- Work instructions -
Among the lines below, count those with the word "dropdown". Answer with the number only.

Dataset records:
Segment Open
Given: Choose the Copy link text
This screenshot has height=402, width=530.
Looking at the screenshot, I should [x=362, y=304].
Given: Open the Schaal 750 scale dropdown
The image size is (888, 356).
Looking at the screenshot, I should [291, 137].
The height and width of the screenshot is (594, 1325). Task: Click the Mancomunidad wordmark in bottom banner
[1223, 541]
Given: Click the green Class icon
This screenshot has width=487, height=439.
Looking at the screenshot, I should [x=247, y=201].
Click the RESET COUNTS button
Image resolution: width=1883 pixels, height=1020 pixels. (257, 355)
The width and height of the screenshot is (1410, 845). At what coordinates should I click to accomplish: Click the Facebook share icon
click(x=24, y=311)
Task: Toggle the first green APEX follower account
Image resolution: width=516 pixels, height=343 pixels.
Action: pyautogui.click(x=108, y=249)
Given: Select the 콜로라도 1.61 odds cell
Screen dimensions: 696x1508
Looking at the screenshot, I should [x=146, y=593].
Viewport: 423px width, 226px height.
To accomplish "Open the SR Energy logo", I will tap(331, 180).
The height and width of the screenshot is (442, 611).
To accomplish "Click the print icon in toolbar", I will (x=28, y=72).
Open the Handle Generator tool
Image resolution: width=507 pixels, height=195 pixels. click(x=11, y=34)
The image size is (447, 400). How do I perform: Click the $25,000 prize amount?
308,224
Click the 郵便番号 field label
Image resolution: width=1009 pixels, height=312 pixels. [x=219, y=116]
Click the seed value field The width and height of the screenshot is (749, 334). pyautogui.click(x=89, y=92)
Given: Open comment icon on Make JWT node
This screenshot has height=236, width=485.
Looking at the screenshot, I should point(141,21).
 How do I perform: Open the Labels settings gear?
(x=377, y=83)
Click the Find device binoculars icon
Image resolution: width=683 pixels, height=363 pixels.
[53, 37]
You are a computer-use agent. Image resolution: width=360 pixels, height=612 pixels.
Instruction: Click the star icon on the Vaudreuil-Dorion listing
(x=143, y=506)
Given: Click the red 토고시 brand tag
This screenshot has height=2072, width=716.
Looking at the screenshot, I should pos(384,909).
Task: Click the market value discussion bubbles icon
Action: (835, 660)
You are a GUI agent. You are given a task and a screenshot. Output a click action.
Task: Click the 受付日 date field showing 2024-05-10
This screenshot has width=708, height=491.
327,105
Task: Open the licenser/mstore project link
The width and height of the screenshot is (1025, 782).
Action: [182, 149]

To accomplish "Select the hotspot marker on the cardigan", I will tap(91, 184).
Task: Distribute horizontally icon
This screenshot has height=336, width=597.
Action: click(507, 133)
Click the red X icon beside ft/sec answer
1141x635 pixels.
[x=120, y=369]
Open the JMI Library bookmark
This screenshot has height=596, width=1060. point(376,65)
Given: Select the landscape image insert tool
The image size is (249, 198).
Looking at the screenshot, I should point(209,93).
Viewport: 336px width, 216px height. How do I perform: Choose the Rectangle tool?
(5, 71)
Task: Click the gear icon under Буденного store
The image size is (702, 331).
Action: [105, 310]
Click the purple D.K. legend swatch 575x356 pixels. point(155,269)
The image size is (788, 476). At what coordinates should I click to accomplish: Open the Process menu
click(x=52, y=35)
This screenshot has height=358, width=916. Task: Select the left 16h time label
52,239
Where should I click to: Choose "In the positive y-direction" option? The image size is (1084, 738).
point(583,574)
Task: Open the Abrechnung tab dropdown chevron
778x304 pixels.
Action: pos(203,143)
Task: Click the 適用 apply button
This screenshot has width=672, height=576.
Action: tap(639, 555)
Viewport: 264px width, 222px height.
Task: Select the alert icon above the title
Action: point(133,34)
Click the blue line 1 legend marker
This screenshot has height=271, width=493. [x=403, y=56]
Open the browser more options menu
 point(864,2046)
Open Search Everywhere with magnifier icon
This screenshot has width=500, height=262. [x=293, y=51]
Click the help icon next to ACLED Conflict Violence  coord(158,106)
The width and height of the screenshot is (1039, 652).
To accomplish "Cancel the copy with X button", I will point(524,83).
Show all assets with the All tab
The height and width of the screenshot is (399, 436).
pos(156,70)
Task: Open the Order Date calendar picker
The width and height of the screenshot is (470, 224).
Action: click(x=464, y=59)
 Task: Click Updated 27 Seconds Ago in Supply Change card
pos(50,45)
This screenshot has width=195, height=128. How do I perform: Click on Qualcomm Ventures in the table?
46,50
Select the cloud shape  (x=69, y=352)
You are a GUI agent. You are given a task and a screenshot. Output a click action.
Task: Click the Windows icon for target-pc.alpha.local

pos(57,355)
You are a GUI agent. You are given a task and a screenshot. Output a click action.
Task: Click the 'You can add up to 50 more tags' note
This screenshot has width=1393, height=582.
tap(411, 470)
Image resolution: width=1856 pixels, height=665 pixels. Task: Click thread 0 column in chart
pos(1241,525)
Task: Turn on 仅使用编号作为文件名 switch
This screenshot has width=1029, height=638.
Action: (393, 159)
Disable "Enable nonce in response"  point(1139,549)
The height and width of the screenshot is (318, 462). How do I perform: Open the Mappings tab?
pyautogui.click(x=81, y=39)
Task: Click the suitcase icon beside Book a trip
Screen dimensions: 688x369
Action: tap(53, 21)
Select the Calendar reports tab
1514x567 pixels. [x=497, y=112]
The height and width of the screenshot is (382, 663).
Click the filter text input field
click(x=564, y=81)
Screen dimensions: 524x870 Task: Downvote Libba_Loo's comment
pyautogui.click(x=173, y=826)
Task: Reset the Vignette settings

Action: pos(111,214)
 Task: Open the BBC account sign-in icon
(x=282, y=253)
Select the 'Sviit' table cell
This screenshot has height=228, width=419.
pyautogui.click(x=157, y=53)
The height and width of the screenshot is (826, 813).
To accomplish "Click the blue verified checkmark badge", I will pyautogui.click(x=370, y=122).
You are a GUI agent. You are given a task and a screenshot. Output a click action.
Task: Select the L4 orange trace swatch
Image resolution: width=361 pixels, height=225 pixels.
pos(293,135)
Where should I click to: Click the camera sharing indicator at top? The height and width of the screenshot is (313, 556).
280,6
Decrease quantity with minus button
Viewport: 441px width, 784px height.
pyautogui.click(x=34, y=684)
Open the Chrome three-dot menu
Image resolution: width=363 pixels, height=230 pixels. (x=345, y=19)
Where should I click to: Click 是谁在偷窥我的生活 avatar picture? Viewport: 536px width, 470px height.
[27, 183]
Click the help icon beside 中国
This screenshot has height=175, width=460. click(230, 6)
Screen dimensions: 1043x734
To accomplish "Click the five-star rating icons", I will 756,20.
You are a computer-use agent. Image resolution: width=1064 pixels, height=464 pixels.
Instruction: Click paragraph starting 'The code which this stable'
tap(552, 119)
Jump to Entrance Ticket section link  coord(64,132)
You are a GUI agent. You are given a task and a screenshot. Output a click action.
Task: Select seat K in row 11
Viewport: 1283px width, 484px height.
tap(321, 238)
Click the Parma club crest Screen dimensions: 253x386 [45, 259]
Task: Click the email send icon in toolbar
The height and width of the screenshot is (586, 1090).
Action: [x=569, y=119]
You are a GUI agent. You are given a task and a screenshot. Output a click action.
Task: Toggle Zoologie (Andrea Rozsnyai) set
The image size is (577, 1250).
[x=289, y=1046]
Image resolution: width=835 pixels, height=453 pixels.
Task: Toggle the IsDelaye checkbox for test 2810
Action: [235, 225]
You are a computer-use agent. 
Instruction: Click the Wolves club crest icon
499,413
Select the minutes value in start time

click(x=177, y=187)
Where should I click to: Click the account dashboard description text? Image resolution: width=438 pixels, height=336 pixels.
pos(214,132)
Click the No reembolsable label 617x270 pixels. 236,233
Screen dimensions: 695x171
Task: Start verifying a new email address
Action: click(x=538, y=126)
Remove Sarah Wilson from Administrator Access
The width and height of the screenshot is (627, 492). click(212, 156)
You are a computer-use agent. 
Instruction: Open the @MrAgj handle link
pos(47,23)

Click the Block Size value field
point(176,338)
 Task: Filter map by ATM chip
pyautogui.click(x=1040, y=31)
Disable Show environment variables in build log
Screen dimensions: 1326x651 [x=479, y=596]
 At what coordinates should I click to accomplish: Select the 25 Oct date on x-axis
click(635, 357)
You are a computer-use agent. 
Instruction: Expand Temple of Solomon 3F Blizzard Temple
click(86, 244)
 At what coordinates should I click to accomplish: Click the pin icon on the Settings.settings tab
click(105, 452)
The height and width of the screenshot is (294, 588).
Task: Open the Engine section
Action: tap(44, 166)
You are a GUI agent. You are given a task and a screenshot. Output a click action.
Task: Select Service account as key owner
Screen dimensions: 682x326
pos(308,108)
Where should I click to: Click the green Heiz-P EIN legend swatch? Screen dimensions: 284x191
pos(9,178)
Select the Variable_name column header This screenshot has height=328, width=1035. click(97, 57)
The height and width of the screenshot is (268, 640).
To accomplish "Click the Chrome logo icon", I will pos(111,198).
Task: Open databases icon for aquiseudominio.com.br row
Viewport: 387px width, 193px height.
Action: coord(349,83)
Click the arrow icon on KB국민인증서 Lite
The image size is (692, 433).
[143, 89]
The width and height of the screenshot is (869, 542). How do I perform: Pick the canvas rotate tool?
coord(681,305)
Segment Closed
- Response area -
2